=== Written exercise ===
Can you rewrite the data below, replacing each "Viewport" with "Window" and leaving everything else as it is?

=== Source data ===
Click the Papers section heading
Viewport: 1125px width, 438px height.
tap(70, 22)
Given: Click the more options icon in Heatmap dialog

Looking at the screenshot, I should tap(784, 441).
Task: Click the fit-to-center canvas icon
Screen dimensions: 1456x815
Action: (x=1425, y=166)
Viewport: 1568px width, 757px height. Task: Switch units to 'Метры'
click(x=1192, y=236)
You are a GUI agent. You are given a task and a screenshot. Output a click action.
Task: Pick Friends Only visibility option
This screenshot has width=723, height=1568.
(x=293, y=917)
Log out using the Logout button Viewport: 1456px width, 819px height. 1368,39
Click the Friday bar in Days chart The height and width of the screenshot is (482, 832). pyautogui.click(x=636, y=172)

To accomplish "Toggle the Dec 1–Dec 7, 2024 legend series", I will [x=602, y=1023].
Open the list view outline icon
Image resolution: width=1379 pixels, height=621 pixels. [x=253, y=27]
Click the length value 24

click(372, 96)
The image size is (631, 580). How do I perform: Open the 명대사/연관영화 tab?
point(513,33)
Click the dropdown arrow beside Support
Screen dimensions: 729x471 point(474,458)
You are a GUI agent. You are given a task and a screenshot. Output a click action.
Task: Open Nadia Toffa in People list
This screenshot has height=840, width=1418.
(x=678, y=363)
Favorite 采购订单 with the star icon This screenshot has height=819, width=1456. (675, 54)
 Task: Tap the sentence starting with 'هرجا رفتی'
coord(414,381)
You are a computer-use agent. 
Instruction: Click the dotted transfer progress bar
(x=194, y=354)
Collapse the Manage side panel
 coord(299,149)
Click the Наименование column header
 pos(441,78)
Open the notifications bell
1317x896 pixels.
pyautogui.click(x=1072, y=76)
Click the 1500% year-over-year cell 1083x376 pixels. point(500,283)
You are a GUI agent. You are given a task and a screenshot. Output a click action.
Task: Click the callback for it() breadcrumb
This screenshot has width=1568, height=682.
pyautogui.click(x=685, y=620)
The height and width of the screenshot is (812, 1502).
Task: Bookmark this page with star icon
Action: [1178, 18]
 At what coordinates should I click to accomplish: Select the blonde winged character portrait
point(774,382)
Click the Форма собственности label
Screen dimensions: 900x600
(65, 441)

=== The answer ===
Click the Papers section heading
Window: 1125px width, 438px height.
tap(70, 22)
Given: Click the more options icon in Heatmap dialog

Looking at the screenshot, I should tap(784, 441).
Task: Click the fit-to-center canvas icon
Screen dimensions: 1456x815
Action: (x=1425, y=166)
Window: 1568px width, 757px height. Task: Switch units to 'Метры'
click(x=1192, y=236)
You are a GUI agent. You are given a task and a screenshot. Output a click action.
Task: Pick Friends Only visibility option
This screenshot has width=723, height=1568.
(x=293, y=917)
Log out using the Logout button Window: 1456px width, 819px height. 1368,39
Click the Friday bar in Days chart The height and width of the screenshot is (482, 832). pyautogui.click(x=636, y=172)

To accomplish "Toggle the Dec 1–Dec 7, 2024 legend series", I will [x=602, y=1023].
Open the list view outline icon
Image resolution: width=1379 pixels, height=621 pixels. [x=253, y=27]
Click the length value 24

click(372, 96)
The image size is (631, 580). How do I perform: Open the 명대사/연관영화 tab?
point(513,33)
Click the dropdown arrow beside Support
Screen dimensions: 729x471 point(474,458)
You are a GUI agent. You are given a task and a screenshot. Output a click action.
Task: Open Nadia Toffa in People list
This screenshot has height=840, width=1418.
(x=678, y=363)
Favorite 采购订单 with the star icon This screenshot has height=819, width=1456. (675, 54)
 Task: Tap the sentence starting with 'هرجا رفتی'
coord(414,381)
You are a computer-use agent. 
Instruction: Click the dotted transfer progress bar
(x=194, y=354)
Collapse the Manage side panel
 coord(299,149)
Click the Наименование column header
 pos(441,78)
Open the notifications bell
1317x896 pixels.
pyautogui.click(x=1072, y=76)
Click the 1500% year-over-year cell 1083x376 pixels. point(500,283)
You are a GUI agent. You are given a task and a screenshot. Output a click action.
Task: Click the callback for it() breadcrumb
This screenshot has width=1568, height=682.
pyautogui.click(x=685, y=620)
The height and width of the screenshot is (812, 1502).
Task: Bookmark this page with star icon
Action: [1178, 18]
 At what coordinates should I click to accomplish: Select the blonde winged character portrait
point(774,382)
Click the Форма собственности label
Screen dimensions: 900x600
(65, 441)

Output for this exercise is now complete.